• [PASSAGE]
▶
Il est écrit que Jésus emmène trois de ses disciples, Pierre, Jacques et Jean, dans la montagne, pour prier. Que s’est-il passé réellement, cela reste un mystère. Le récit met en relief une expérience indicible, un moment fugitif, effrayant, déterminant pour ces trois disciples. Pendant qu’il prie, Jésus devient « autre » à leurs yeux, transfiguré, resplendissant, il s’entretient avec deux importants prophètes, Élie et Moïse, une nuée les couvre, une voix se fait entendre : « Celui-ci est mon fils, celui que j’ai choisi : écoutez-le. » Un moment d’éternité. À l’instant où Pierre voudrait retenir ce moment en construisant des tentes pour Élie, Moïse et Jésus, il n’y a plus que Jésus seul.
Ils ont vécu une expérience fondatrice, une vision brève mais fulgurante qui va nourrir leur espérance, leur force de vivre, malgré les épreuves, apportant la preuve que ce n’était pas un mirage, un éblouissement passager mais une véritable rencontre.
C’est maintenant le temps de redescendre de la montagne, comme les disciples, de rejoindre le quotidien et de vivre de cette conviction nouvelle gravée dans le cœur. Le temps du chemin de conversion s’ouvre.
Il nous est probablement arrivé, à chacun.e d’entre nous, de vivre des moments qui ont fait basculer nos vies, si clairs, si forts, d’une si grande évidence de l’amour, ou de la présence de Dieu que le temps, le doute, les épreuves n’en effacent pas la trace, 10 ans, 20 ans, 50 ans… plus tard.
La conversion n’est pas l’œuvre d’un instant, si beau, si fort soit-il. Elle est à vivre dans la durée, le carême est là pour nous le rappeler. Écoutons davantage ce que le Christ nous dit.
◀
Données pour localiser des mots et des éléments
▶
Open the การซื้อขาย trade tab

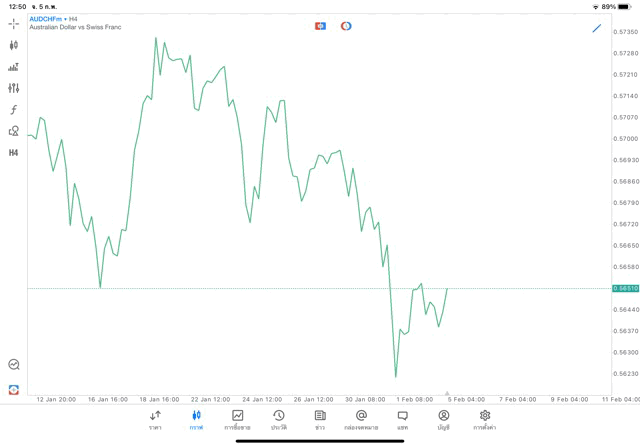(237, 420)
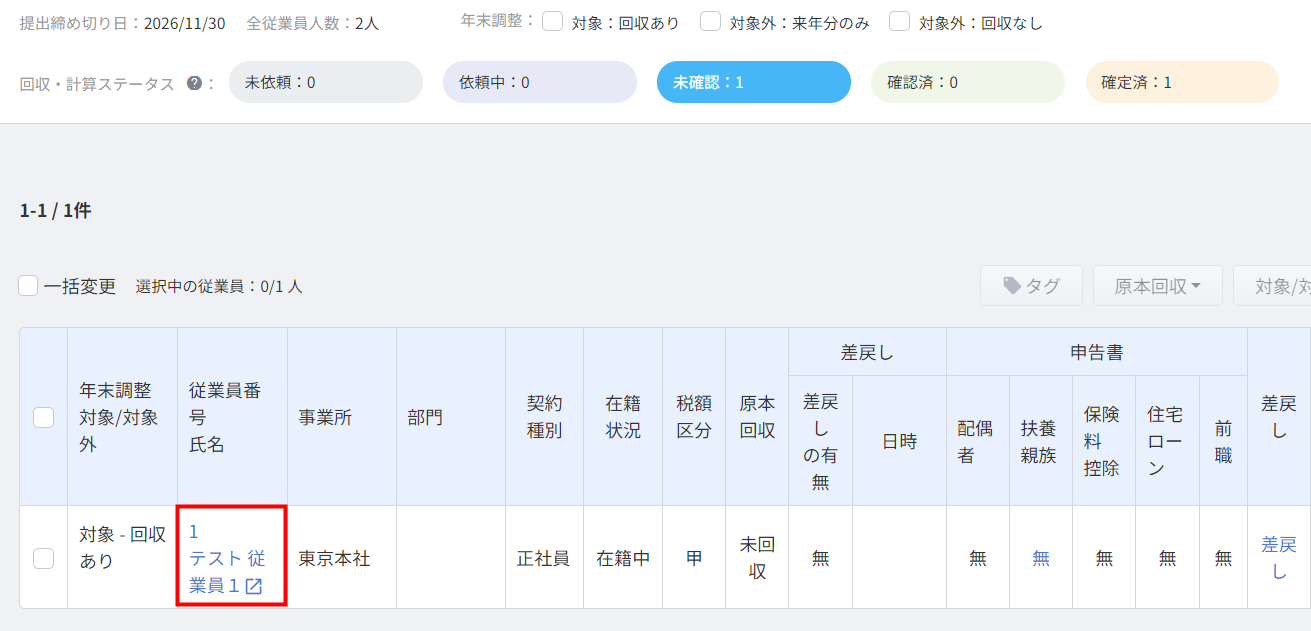Image resolution: width=1311 pixels, height=631 pixels.
Task: Select all rows with header checkbox
Action: [44, 417]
◀
• [EXERCICE]
Relevez tous les noms propres de personnes qui apparaissent dans le premier paragraphe du passage, dans leur ordre d'apparition.

• [RÉSULTAT DE L'EXERCICE]
Jésus, Pierre, Jacques, Jean, Élie, Moïse